CLEMSON —College football can be an ugly, brutal game.
It can also be beautiful.
Running back Travis Etienne, wide receiver Amari Rodgers and cornerback Andrew Booth Jr. displayed a spectrum of athletic brilliance Saturday night in helping No. 1 Clemson roll to a 41-23 victory over Virginia.
Etienne was a human bulldozer, seemingly gaining strength with each broken tackle, shaking off contact and bursting through defenders. He finished with 14 carries for 73 yards and one rushing touchdown, and caught five passes for 114 yards and another score.
Rodgers was a human trampoline, leaping over a Cavaliers defender into the end zone for a touchdown in the first half. He finished with six catches for 72 yards and two touchdowns.
And Booth was a human vacuum, sucking up an end zone heave for a one-handed, Odell Beckham Jr.-style interception in the third quarter. He finished with three tackles (all solo), two pass breakups and the pick.
Together the trio provided the highlight-reel plays in what proved to be the Tigers' first true test of the season. Virginia (1-1, 1-1 ACC) trailed by as little as 10 late in the third quarter, but Clemson (3-0, 2-0) made key plays when it mattered and continued its hot start to the season.
"I thought we were inconsistent offensively and defensively at times," Swinney said. "All in all something that I think is going to make us better."
Coach Dabo Swinney's team had defeated its first two 2020 opponents, Wake Forest and The Citadel, by a combined score of 86-13.
Virginia, which lost to Clemson in last season's ACC Championship game, made things a little more interesting, but in front of the socially distanced crowd the Tigers celebrated their 24th consecutive home win.
Clemson also became the first ACC team to reach 300 regular-season conference victories.
What went right
Quarterback Trevor Lawrence played well, though not as dominant as he was in the Tigers' first two games, completing 25 of 38 passes for 329 yards and three touchdowns.
"Took what they gave me," Lawrence said. "Their defensive philosophy is kind of bend don't break."
Etienne proved especially helpful on third and long, bursting through would-be tacklers for first downs on a pair of third-and-long dump offs. But he and Rodgers weren't Lawrence's only weapons.
Frank Ladson caught five passes for 71 receptions and Brannon Spector had four catches for 32 yards. Swinney said wide receiver Joseph Ngata (abdominal injury) is not yet at full strength and has not been practicing.

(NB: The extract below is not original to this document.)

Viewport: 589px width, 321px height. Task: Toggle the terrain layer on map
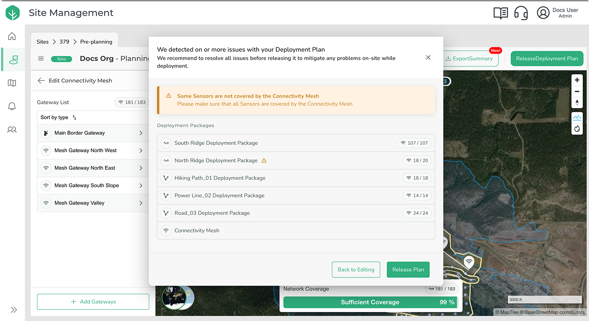[x=577, y=118]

The Tigers' defense at times struggled to contain Virginia's slippery quarterback Brennan Armstrong — who finished 24-for-43 passing for 270 yards and three touchdowns, 89 yards rushing, and two interceptions — but it made up for it in momentum-shifting plays.
Clemson had two interceptions (Booth and free safety Nolan Turner), eight pass breakups, four tackles for loss and three sacks.
The Tigers outgained the Cavaliers, 466-417.
What went wrong
The Tigers committed eight penalties for 65 yards. The score might have more closely resembled that of Clemson's first two games had it not been for the unforced errors.
Lawrence also did have more overthrows than he would have liked, and the Tigers allowed the Cavaliers to gain 270 yards through the air. These are all fixable mistakes, though.
The energy in the stadium shifted with Booth's interception. The pick came one play after Armstrong extended the Cavaliers' drive on third-and-seven with a 31-yard completion.
Booth gave Clemson the ball back and eight plays later kicker B.T. Potter converted a 42-yard field goal that gave Clemson a 27-10 lead. Instead of starting the second half with a score, Virginia was again on its heels.
Swinney, for what it's worth, wasn't shocked by Booth's feat of athleticism: "I've seen it before."
Clemson is back under the Death Valley lights Saturday when it hosts No. 8 Miami. The Hurricanes are off to a surprising 3-0 start and had this weekend off. ESPN's College GameDay will be in attendance.